"I suppose so," she said sadly; "it seems madness, doesn't it?"
"Absolute madness!" I agreed. "If he is in a position to establish an alibi why not do it now and be done with the whole unsavory business?"
"That is exactly what I pointed out to him, but he was adamant on the matter and became dreadfully irritable and excited. I did not dare to press the point, so of course—" She shrugged her shoulders resignedly.
Was it a selfish joy, I wonder, which possessed me as I noted the restrained impatience with which Isobel spoke of Coverly? I suppose it was, and perhaps it was even indefensible; yet I record it, desiring to be perfectly honest with myself and with others. Nevertheless, in the near future I was to regret the sentiments which at that moment I entertained towards Coverly. But how was I to know in my poor human blindness that his innocence would soon be established in the eyes of the world by other means than the publication of the statement which he had so strangely placed with Isobel?
Since, excepting the telegram, no communication had reached me from Gatton, I could only assume that he had discovered nothing in the ruins of the Bell House of sufficient importance to justify a report. Doubtless he had reported to New Scotland Yard, but that his discoveries, if any, had not resulted in an arrest, was painfully evident.
My latest contribution to the Planet had been in the nature of a discursive essay rather than an informative article, although I had enlivened it with some account of my experiences at Upper Crossleys. But at the moment that I had set pen to paper I had realized the difficulty of expressing, within the scope of a newspaper contribution, the peculiar conditions which ruled in that oddly deserted village. And at Gatton's request I had been most guarded in my treatment of the two abortive attempts made upon my own life by the Eurasian doctor.
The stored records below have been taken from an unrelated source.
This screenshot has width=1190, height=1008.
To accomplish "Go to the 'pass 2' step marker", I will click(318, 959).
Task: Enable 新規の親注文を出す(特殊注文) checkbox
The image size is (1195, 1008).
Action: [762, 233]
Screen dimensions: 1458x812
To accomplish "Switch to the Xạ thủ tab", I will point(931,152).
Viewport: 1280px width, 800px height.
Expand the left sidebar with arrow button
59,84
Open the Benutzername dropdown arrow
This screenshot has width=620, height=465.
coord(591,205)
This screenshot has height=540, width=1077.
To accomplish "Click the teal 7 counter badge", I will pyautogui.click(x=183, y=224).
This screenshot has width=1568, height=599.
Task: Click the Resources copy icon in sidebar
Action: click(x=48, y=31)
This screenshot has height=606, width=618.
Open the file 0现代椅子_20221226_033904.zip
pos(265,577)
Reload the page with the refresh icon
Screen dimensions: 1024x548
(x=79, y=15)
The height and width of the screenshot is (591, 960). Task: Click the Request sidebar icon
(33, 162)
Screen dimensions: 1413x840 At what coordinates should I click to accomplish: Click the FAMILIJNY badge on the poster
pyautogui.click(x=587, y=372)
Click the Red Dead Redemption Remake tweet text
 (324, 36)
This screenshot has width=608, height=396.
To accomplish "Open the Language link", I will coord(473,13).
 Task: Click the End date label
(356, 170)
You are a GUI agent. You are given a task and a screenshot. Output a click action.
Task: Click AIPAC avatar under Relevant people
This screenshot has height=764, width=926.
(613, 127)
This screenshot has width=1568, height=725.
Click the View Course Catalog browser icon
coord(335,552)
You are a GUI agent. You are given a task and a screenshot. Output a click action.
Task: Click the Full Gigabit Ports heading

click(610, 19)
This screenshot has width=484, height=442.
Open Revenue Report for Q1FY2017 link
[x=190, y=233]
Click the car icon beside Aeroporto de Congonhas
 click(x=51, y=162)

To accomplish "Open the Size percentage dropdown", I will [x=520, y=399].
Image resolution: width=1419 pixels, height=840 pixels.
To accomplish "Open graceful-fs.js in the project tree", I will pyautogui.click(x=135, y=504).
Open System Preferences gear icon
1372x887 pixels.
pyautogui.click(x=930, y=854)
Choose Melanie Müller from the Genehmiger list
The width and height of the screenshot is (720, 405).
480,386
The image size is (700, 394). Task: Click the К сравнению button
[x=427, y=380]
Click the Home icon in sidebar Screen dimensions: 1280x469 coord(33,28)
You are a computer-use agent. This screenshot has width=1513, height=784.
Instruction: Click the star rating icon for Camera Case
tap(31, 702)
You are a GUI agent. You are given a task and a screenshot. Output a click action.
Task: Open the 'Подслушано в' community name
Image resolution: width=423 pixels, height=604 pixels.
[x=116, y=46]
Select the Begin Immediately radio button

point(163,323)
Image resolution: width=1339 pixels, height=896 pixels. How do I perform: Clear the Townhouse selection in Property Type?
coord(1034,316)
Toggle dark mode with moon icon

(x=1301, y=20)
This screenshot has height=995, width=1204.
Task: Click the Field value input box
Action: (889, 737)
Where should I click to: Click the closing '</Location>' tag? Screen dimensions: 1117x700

The appeal in Isobel's eyes, as I have said, was very difficult to resist, but after all I had little substantial consolation to offer; and in the circumstances I shall be understood, I think, when I say that it was with an odd sense of relief that I finally took my departure from her flat. To long for the right to comfort a woman as only a lover may do, and to suspect that this sweet privilege might have been his for the asking, is a torture which no man can suffer unmoved.
Anticipating, almost hourly, a further message from Gatton, I went first to the Planet offices, but although I lunched at the club and returned later, no news reached me there; whereupon, I proceeded to my cottage. As I walked down the high-street of the onetime village, passing that police-box at which (so far as my part in it was concerned) the first scenes of the drama actually had been laid, I was seized with wonder on reflecting that all these episodes, strange and tragic, had been crowded into so short a space of time.
An officer was on duty there as on the night when I had first made acquaintance with the green eyes of the woman of mystery; but I did not know the man and I walked on deep in meditation, until, arriving at the Red House, other and dreadful reflections were aroused by the sight of that deserted building.
There were no spectators to-day, for the first excitement aroused by the crime had begun to subside, and I did not even notice a constable posted there. Whereby I concluded that the investigations at the Red House had been terminated and that no more was hoped for from an examination of those premises.